(Saved entries)
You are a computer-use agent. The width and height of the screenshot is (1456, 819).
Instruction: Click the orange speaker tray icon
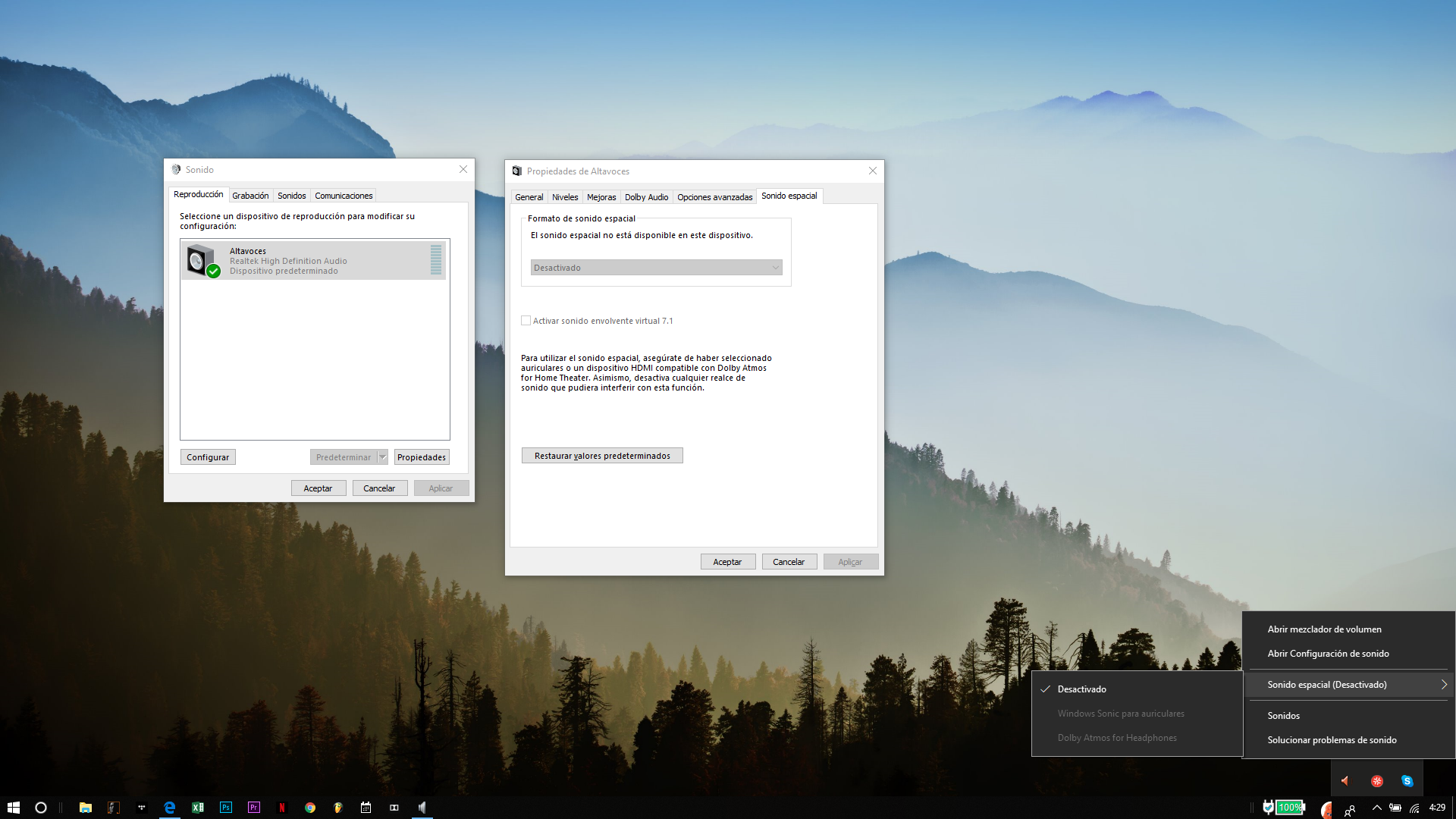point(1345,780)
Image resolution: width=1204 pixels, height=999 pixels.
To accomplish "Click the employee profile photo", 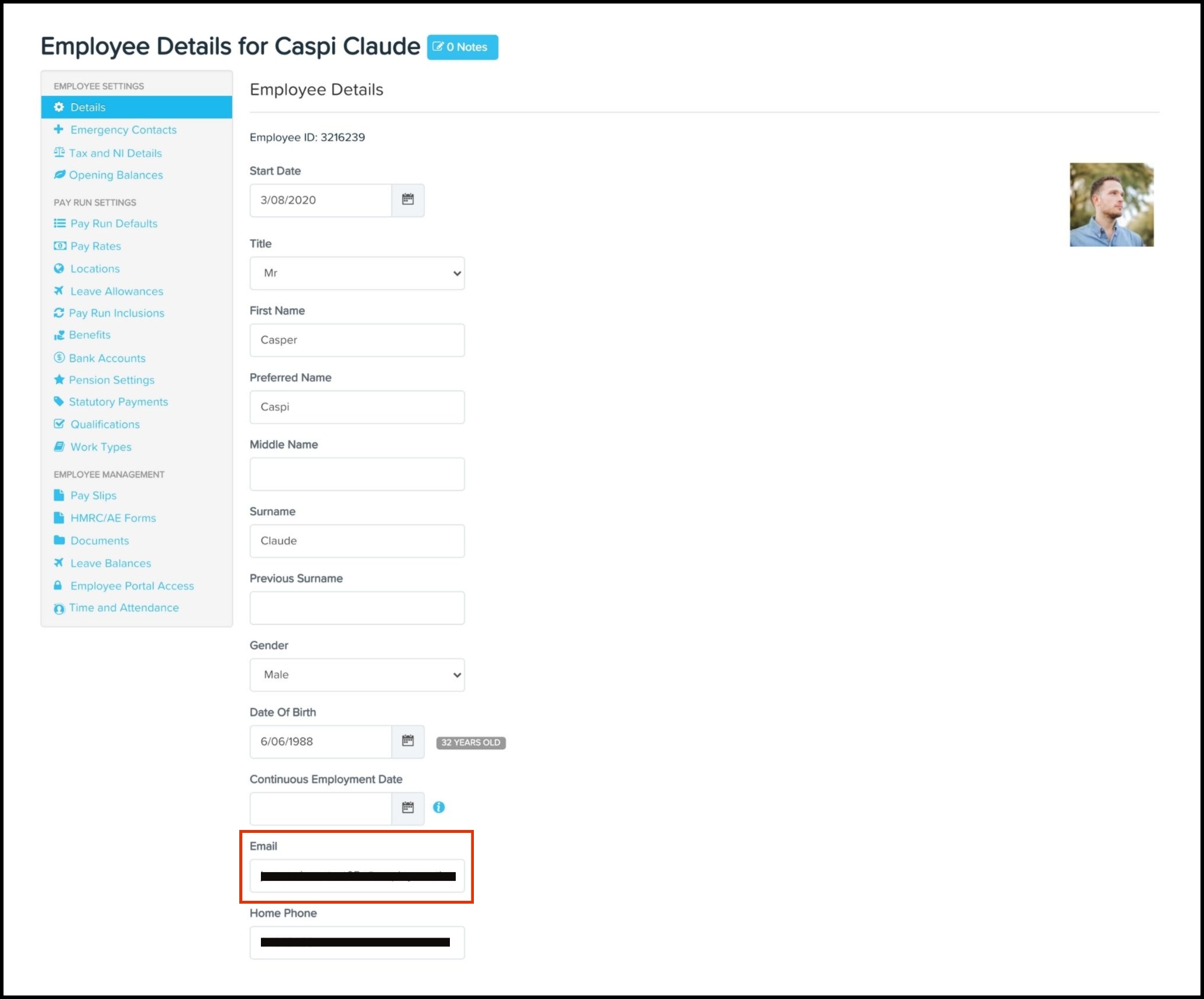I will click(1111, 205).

- **Assignment**:
Copy every line of the entries above in which "width" occurs.

- **Your solution**:
You are a computer-use agent. The width and height of the screenshot is (1456, 819).
Image resolution: width=1204 pixels, height=999 pixels.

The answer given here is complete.